Retinoid X Receptor as a Mediator of Post Stroke Recovery by Reversing Age-Associated Phenotypes of Microglia/Hematogenous Macrophages

After stroke, microglia/blood-derived macrophages, together MF, clear dead cells and cellular debris in the infarcted brain through phagocytosis as an essential part of the repair/recovery process. However, the phagocytic capability of MF declines with age. Furthermore, aged MF become overactivated in response to stroke, enhancing secondary brain injury. Now, demonstrate that by reversing the age-related dysfunctions in MF through activating the retinoid x receptor (RXR), the recovery after stroke in the aged brain could be improved. Using RNA sequencing, we compared the transcriptomes between MF isolated from the brains of young and aged mice.
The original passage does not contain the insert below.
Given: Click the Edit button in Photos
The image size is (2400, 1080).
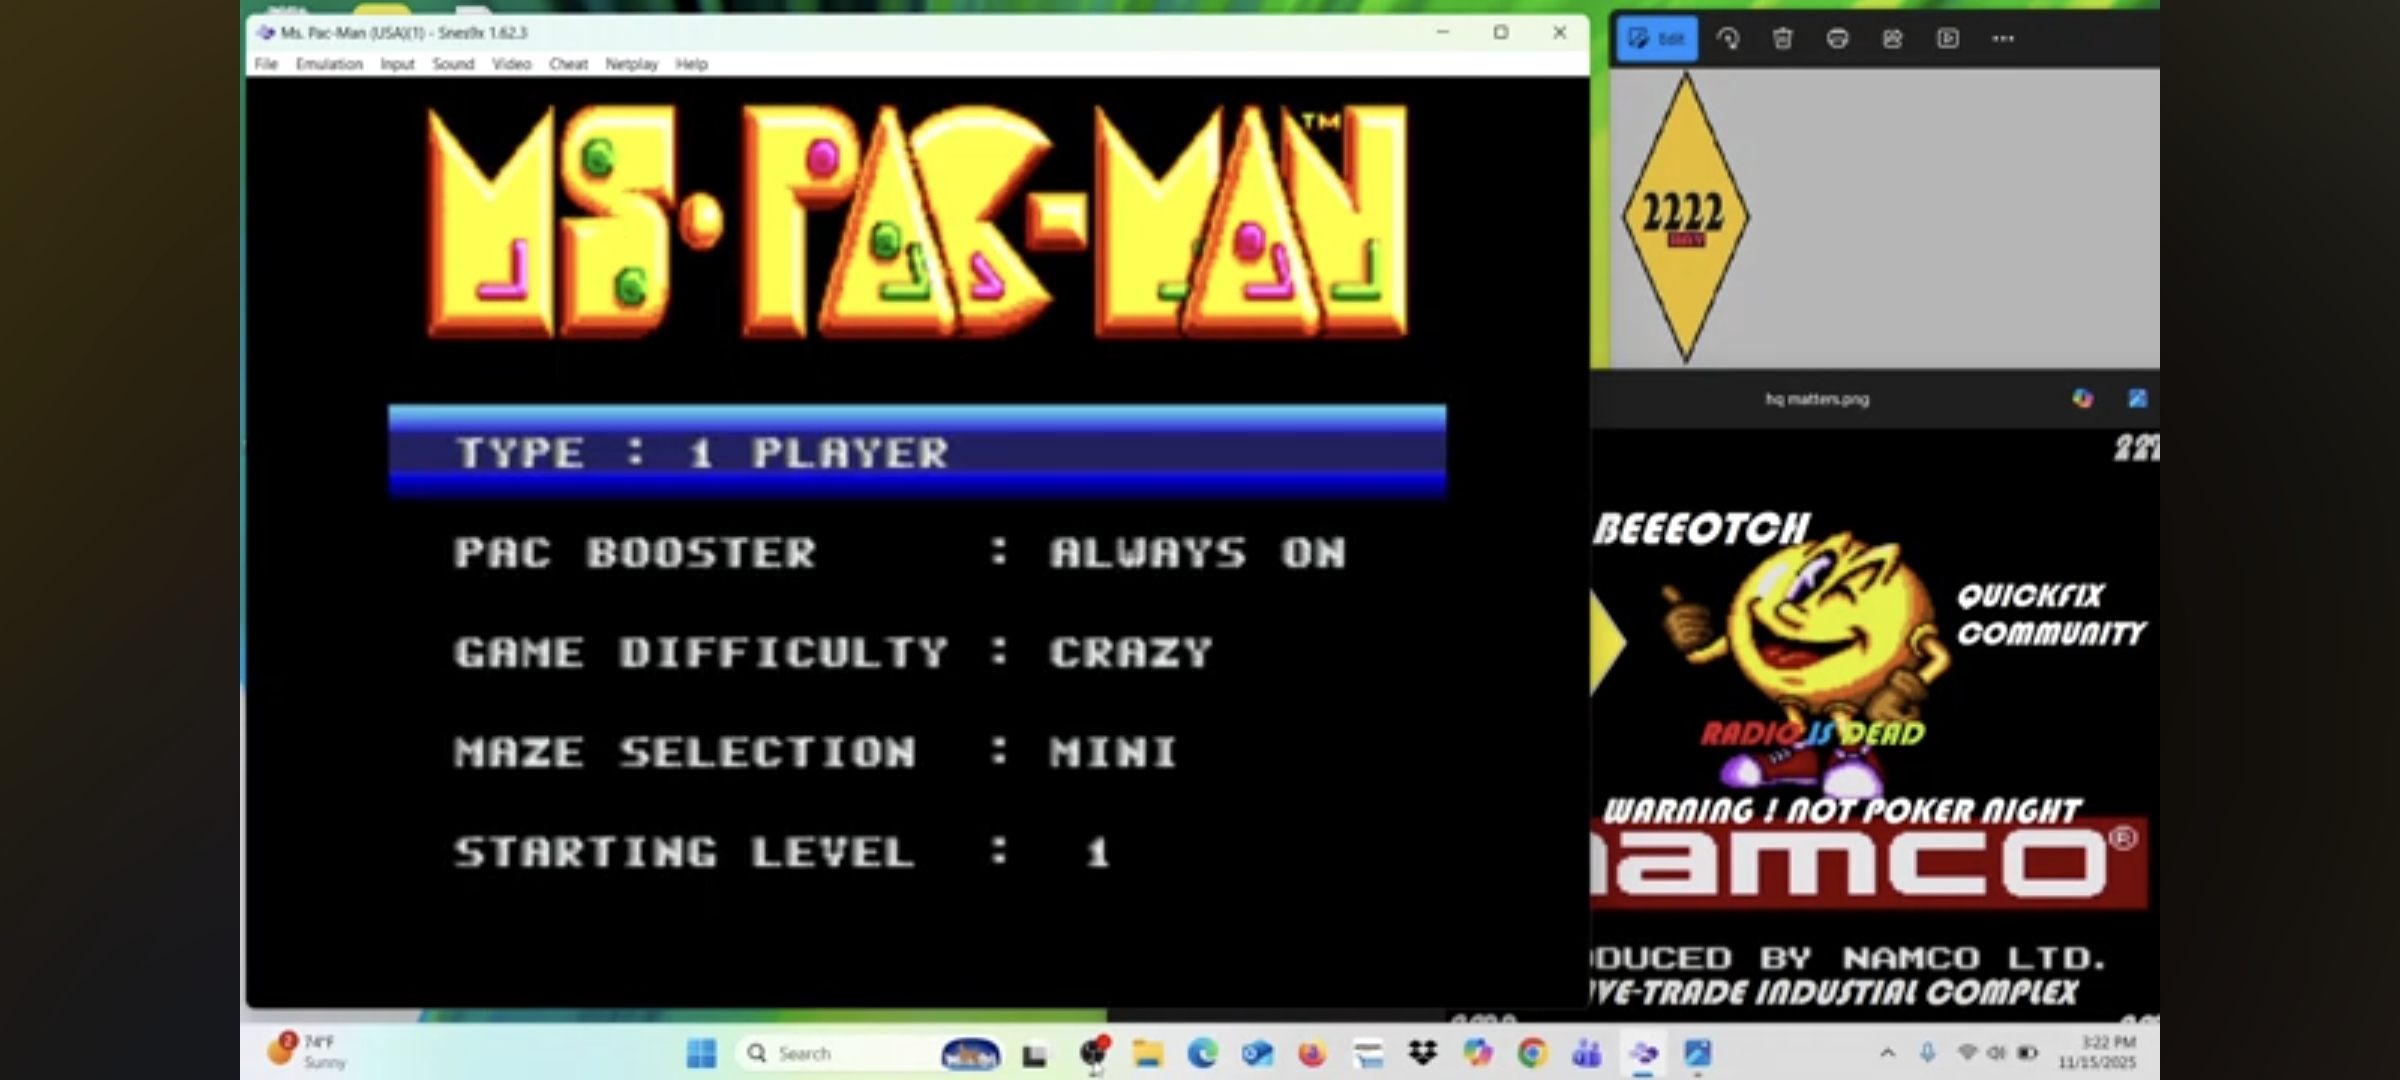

We observed higher levels of pro-inflammatory genes and lower levels of phagocytosis-facilitating genes (Cd206, Cd36) expressed by aged MF. Meanwhile, the treatment with RXR agonist bexarotene (BEX) reversed the signature genes of microglia aging in the aged MF. With the in vivo phagocytosis model, we showed that BEX enhanced the phagocytic ability of aged MF. Using mouse MCAo stroke model, we established that BEX improved sensorimotor and cognitive recovery after MCAo in a myeloid-RXRa-specific and -dependent manner. In conclusion, we showed that activating RXRa partially restores age-related MF dysfunctions and that RXRa deficiency in MF limits the therapeutic effect of RXR in improving post-stroke recovery in the aged brain RNA-seq profiling of microglia/macrophages isolated from young (2-4 months old) and aged (18-20 months old) mice in response to RXR agonist bexarotene (BEX). The RNA-seq profiling of microglia/macrophages isolated from aged mice at Day3 after ischemic stroke (MCAo) treated with vehicle or BEX is also included.